Another competitor has been added to the area’s telephone mix, as Charter Communications rolls out local and long-distance service for cable TV and Internet customers in Hollis and Brookline.

“About half our customers, within the first year or two, end up switching over to us for their telephone service,” said Dennis Jerome, director of Marketing New England.

Charter just started offering phone service here and so far “has close to about 100 orders in the pipeline” from its New Hampshire customers. It has about 6,000 customers in Hollis and Brookline, its only service area in Greater Nashua.

It already offers telephone service in most of its national network, Jerome said.

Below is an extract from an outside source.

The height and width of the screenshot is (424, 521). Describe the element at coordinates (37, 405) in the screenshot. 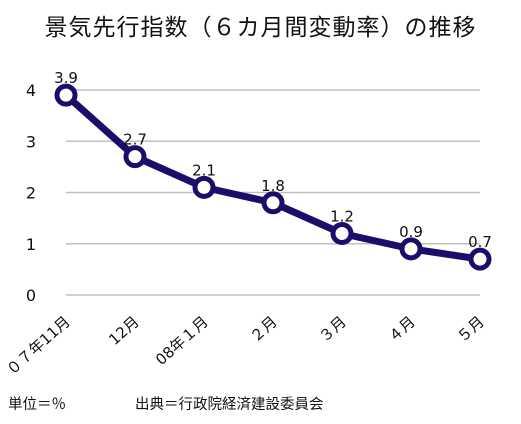

I see `unit-note: 単位＝％` at that location.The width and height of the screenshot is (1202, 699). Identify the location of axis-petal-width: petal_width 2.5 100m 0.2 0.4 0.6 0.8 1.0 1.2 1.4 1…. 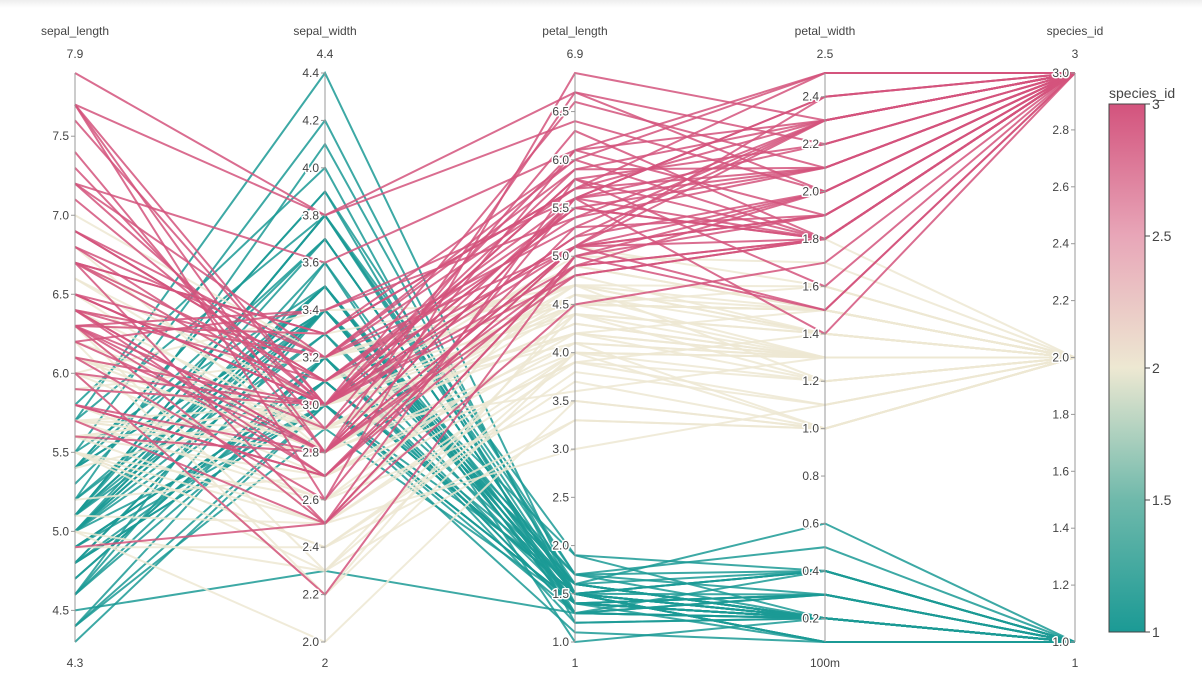
(826, 347).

Charter is the nation’s fourth largest cable company, with 5.2 million customers in 25 states.

New Hampshire is relatively late to Charter’s telephone service because the company has a small footprint here: Just Hollis and Brookline, using service lines coming up from central Massachusetts where it is dominant, and the three northern towns of Bath, Haverhill and Piedmont, connected to its network in Vermont’s Northeast Kingdom.

One of the most complicated parts of creating such an arrangement is the inter-connect agreement between the cable company and the local phone company, necessary for calls to feed into the overall phone network.

In fact, Jerome said Charter is still working through an agreement for customers in Hollis’ southeastern corner, who are connected to FairPoint’s center in Nashua.

Comcast, the state’s dominant cable provider, has long had telephone calls as an option in its bundle of services. They are part of a national trend, as landline voice service shifts from copper telephone wires to cable-TV lines.

As of 2010, according to state figures, FairPoint had about 250,000 telephone access lines in New Hampshire while Comcast had about 203,000. This difference is likely to have shrunk since then.

In most of Hollis, Charter doesn’t compete with FairPoint. Except for the small section of southeast Hollis near the Nashua line, the town’s telephone company is TDS – a historical legacy dating to the 1920s, when Hollis did not joint the then-new AT&T monopoly but kept an independent Hollis Phone Co.

Hollis and Wilton are served by TDS, a Wisconsin-based firm that has bought scores of small, independent phone companies around the country, including the Hollis and Wilton companies. Brookline is a FairPoint town.

The Charter phone service requires a technician to visit, to hook the cable network up with the phone system, so that the existing telephone can still be used. The existing telephone number can be kept, as a result of federal mandates.

The phone service can be purchased separately, or added to TV or Internet.

The highest “off-the-rack rate” for unlimited local and long distance, including Canada and Hawaii, for people who don’t have TV or Internet already, is $44.99 a month, not including taxes and fees, Jerome said. Promotional rates are as low as $29.99 a month for a year.

There is also an installation fee for non-Charter customers of $49.99.

As with other non-telephone-line services, Charter needs a electric power to run, which means the phone service dies during power outages unless there’s a separate battery supply. Traditional phones draw power through their connection from battery packs in phone offices, and work through most power outages.